Abstract This work considers the problem of dynamic identification for robotic mechanisms given noisy measurements of configuration variables and applied torques. Conventionally, this problem is solved via least-squares, exploiting linearity properties of the inverse dynamics model for rigid-body systems. However, the nonlinear dependency of this model on configurations and velocities gives rise to bias in the resultant estimates when using noisy or even filtered data. Further, these biases can cause parameters of best fit to be non-physical, potentially leading to an ill-posed forward dynamic model. The main contribution of this paper is to propose a sequential semidefinite optimization procedure to both (1) ensure the physical consistency of the identified model and (2) maintain the statistical consistency of the estimator.
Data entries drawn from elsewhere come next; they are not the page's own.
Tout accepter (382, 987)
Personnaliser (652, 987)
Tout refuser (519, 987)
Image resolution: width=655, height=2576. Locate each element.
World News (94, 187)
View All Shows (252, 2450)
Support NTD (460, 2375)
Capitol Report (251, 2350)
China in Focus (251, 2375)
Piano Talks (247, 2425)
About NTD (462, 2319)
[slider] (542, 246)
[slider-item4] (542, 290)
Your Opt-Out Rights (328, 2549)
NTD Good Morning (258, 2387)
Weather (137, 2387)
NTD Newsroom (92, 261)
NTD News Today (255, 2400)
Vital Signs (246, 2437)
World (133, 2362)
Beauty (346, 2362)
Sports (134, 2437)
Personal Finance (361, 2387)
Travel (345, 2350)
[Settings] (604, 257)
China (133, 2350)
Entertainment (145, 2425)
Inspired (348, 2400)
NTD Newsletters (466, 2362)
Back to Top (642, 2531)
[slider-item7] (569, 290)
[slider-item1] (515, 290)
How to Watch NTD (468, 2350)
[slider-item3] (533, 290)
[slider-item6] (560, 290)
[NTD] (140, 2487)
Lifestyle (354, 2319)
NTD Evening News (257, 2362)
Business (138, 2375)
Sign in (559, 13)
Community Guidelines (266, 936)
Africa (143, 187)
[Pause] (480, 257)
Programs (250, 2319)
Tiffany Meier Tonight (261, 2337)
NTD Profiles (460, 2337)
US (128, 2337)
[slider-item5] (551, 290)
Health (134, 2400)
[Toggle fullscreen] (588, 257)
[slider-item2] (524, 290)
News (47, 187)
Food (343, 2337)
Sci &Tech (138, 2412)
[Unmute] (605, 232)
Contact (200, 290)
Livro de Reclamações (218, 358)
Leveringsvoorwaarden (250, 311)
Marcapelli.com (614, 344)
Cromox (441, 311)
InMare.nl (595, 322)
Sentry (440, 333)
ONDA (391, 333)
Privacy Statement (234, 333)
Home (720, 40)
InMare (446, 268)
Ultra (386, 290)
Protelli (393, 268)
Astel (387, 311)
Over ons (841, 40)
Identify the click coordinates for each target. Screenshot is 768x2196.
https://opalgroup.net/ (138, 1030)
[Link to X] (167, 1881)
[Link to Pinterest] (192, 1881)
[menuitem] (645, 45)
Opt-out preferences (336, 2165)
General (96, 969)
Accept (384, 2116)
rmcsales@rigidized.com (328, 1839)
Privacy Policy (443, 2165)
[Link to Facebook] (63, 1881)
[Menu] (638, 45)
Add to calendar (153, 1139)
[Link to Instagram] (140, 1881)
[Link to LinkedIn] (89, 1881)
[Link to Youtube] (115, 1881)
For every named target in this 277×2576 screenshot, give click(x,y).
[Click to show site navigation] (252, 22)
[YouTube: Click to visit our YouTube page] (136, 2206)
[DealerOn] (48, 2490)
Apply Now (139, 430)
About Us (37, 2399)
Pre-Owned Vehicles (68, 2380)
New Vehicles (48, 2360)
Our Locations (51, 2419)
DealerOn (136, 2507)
The new method validates both a direct and inverse dynamic identification model (DIDIM), and also ensures that intermediate iterates of the algorithm remain physically valid. Due to these favorable properties, the method is named a Physically-Consistent DIDIM (PC-DIDIM) approach. Recent statistical hypothesis tests for instrumental variable approaches are generalized for application with a PC-DIDIM approach. Experimental results with a six-degree-of-freedom industrial robot supported by Monte Carlo simulations show the effectiveness of the new method and robustness benefits in comparison to conventional least-squares and the vanilla DIDIM method.

中文翻译：

---

用于物理和统计一致机器人识别的顺序半定优化

摘要 这项工作考虑了给定配置变量和施加扭矩的噪声测量的机器人机构的动态识别问题。通常，这个问题是通过最小二乘法解决的，利用刚体系统的逆动力学模型的线性特性。然而，当使用嘈杂甚至过滤数据时，该模型对配置和速度的非线性依赖性会导致结果估计出现偏差。此外，这些偏差可能导致最佳拟合参数非物理，可能导致不适定的前向动态模型。本文的主要贡献是提出了一个顺序半定优化程序，以（1）确保识别模型的物理一致性和（2）保持估计量的统计一致性。新方法验证了直接和逆向动态识别模型 (DIDIM)，并确保算法的中间迭代保持物理有效性。由于这些有利的特性，该方法被命名为物理一致 DIDIM (PC-DIDIM) 方法。最近用于工具变量方法的统计假设检验被推广用于 PC-DIDIM 方法的应用。蒙特卡罗模拟支持的六自由度工业机器人的实验结果表明，与传统的最小二乘法和普通 DIDIM 方法相比，新方法的有效性和鲁棒性优势。该方法被命名为物理一致 DIDIM (PC-DIDIM) 方法。最近用于工具变量方法的统计假设检验被推广用于 PC-DIDIM 方法的应用。蒙特卡罗模拟支持的六自由度工业机器人的实验结果表明，与传统的最小二乘法和普通 DIDIM 方法相比，新方法的有效性和鲁棒性优势。该方法被命名为物理一致 DIDIM (PC-DIDIM) 方法。最近用于工具变量方法的统计假设检验被推广用于 PC-DIDIM 方法的应用。蒙特卡罗模拟支持的六自由度工业机器人的实验结果表明，与传统的最小二乘法和普通 DIDIM 方法相比，新方法的有效性和鲁棒性优势。